Fu sovrapposto il nuovo tracciato autostradale proposto dal gruppo Toto alla
cartina degli acquiferi e a quella delle faglie attive, ma nonostante questo in
qualche comune (Castelvecchio Subequo, per citarne uno), s’immaginò che un
casello autostradale sarebbe stato un’occasione di sviluppo. A Celano invece
pensarono probabilmente allo shopping
nella Capitale da parte di chi vive lontano da Roma e avrebbe risparmiato del
tempo per raggiungere i negozi del centro al tempo dei saldi. Da un convegno
nazionale a Pescina, si è chiesto alla politica nazionale di dare una mano ai
«piccoli Comuni», ignorando che il borgo di 420 abitanti situato lungo le nuove
direttrici dell’Alta velocità o ricadenti nel perimetro di una città
metropolitana, possiede senz’altro maggiori possibilità di sfangarla rispetto
ad Avezzano – un agglomerato cento volte tanto – nella situazione che si va lentamente
disegnando. (La politica nazionale ha perciò già scelto e sta lentamente mettendo
in pratica, coerentemente le sue linee-guida: noi ci troviamo all’inizio della
china, non qualche metro prima). Afferma Roberto Mascarucci durante un convegno
organizzato da Uil nazionale: «L’Abruzzo ha perso il primo tempo però, […]
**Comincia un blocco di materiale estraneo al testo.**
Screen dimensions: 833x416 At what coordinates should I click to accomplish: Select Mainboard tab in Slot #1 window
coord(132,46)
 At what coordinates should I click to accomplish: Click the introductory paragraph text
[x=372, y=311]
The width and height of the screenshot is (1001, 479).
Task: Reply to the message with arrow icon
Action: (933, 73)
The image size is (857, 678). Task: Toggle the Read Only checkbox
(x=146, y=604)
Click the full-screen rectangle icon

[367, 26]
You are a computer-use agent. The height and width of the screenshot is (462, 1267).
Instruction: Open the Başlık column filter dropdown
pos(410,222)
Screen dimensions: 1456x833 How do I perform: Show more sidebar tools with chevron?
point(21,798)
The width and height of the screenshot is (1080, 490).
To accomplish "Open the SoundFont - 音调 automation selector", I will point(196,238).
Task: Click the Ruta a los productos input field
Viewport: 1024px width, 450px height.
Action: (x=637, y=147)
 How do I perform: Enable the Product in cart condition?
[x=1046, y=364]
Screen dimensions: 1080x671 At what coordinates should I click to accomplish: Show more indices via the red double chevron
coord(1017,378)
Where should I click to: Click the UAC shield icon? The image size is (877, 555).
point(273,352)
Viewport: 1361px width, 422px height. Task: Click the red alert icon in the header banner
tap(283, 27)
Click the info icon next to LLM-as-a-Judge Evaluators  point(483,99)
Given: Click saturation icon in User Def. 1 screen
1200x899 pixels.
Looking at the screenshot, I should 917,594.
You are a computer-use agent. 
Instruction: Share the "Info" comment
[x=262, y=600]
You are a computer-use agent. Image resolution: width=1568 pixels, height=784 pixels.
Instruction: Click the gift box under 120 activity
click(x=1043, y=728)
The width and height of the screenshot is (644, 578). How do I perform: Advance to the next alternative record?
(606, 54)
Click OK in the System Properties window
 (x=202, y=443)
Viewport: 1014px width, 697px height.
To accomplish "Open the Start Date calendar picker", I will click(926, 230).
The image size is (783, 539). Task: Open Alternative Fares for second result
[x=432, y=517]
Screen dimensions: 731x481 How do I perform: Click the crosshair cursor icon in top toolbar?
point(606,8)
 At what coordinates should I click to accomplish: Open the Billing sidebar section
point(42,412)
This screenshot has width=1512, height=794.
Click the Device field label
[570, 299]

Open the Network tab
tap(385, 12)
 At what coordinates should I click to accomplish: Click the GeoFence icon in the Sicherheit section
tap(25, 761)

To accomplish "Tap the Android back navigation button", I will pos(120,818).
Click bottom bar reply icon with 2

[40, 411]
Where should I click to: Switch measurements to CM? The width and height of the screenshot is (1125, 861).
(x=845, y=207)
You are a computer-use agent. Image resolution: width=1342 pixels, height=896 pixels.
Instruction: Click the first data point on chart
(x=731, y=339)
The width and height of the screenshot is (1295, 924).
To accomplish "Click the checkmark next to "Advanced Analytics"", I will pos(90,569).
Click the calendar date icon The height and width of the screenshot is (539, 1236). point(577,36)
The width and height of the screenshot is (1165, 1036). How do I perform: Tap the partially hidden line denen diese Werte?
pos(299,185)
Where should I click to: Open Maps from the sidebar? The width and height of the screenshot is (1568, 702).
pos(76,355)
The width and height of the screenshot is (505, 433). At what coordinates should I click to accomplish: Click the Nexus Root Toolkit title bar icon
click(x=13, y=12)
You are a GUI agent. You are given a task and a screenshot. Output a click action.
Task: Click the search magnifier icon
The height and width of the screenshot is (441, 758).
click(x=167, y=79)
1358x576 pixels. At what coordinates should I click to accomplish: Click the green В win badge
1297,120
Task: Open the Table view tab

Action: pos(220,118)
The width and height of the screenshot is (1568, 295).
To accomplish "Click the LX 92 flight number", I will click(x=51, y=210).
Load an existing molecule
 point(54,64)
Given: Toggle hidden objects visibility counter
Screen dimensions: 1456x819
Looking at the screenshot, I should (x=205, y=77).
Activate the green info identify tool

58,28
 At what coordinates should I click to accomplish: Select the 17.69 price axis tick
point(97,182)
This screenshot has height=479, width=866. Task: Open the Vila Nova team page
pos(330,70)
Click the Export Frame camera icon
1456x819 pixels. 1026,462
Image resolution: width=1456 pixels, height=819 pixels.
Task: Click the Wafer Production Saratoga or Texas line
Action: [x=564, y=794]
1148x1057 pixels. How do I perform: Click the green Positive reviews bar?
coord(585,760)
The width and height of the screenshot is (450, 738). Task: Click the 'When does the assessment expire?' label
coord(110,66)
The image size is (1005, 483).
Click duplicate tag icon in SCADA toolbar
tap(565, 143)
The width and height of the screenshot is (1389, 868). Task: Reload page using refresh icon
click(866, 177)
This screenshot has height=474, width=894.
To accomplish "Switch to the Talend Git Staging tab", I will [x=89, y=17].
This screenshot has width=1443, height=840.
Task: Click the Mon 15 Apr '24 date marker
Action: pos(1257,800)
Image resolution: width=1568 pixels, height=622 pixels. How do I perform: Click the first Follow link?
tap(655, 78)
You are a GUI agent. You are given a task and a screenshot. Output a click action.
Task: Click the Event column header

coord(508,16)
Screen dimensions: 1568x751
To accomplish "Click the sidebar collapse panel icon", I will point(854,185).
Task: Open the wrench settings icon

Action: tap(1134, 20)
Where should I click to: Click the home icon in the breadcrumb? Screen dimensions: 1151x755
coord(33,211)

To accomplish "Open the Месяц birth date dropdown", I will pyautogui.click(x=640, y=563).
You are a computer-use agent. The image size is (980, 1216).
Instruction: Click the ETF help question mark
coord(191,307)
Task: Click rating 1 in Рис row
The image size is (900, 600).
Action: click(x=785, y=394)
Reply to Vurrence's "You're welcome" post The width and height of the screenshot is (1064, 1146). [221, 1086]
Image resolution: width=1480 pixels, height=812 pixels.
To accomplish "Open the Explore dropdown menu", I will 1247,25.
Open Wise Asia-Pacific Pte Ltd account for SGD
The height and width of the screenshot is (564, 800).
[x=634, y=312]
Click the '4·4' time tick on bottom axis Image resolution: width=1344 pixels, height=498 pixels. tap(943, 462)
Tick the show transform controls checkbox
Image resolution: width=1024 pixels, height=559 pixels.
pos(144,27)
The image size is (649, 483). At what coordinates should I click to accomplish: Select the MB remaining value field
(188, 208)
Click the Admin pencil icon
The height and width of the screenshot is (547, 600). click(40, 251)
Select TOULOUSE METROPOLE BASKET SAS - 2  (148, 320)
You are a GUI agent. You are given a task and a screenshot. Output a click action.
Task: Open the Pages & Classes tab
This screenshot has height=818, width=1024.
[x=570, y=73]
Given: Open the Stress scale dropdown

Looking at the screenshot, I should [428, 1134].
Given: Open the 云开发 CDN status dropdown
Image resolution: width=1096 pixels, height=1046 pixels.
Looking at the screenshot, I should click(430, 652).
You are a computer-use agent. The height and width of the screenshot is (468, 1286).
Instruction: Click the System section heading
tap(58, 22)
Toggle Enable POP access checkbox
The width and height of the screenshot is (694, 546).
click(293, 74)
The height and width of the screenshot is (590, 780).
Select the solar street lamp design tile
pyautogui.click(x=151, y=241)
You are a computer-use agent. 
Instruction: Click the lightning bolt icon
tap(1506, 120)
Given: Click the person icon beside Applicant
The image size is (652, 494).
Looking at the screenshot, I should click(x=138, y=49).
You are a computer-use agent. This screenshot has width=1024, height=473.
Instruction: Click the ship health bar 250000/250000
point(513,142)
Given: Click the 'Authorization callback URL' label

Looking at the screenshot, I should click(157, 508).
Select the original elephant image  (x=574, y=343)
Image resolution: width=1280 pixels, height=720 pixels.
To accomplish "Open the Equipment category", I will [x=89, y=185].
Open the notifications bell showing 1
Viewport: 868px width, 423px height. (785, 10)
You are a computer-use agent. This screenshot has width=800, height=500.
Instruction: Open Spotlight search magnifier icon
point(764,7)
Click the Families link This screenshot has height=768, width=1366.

perché non è riuscito a inserirsi tra le dieci città metropolitane», in
«News-Town» 25 settembre 2016. Non è purtroppo il primo e unico «tempo» in cui
si è andati giù; io ci aggiungerei il declassamento dei nostri porti. (Glisso
sulla legge per L’Aquila capoluogo).
Torno ai comunicati di Marsica
Come On (Laboratorio Abruzzo Giovani). I marsicani, gli avezzanesi in
particolare hanno speso decenni a scagliarsi contro il capoluogo di provincia (anche
di regione) senza cavarne un ragno dal buco anzi. Qualcuno adesso attacca una
città che è grande almeno due volte L’Aquila e che – come ho scritto in
precedenza – è una sorta di secondo capoluogo dell’Abruzzo. (Si spara su
Pescara tralasciando L’Aquila che però conserva tutti i suoi poteri). Domanda:
che cosa ci si aspetta in meglio? Il capoluogo adriatico – di là della Grande
Pescara – è il cuore di una conurbazione che conta almeno 200mila abitanti; si
tratta di quasi il doppio dei marsicani sparsi all’interno: un sesto dell’elettorato
abruzzese è perciò concentrato in pochi chilometri quadrati – con tutto quel
che ne consegue. (Perché dalle nostre parti un impianto convertibile per bruciare
rifiuti da noi e non sulla costa abruzzese, dove – per via della cospicua
concentrazione di popolazione – c’è una maggiore disponibilità di «materia
prima»? L’Abruzzo, l’Italia ha in realtà rinunciato al Fucino come area per le
colture pregiate. Almeno dal 2007).
È invece il caso di
pensarne un’altra, una nuova soprattutto.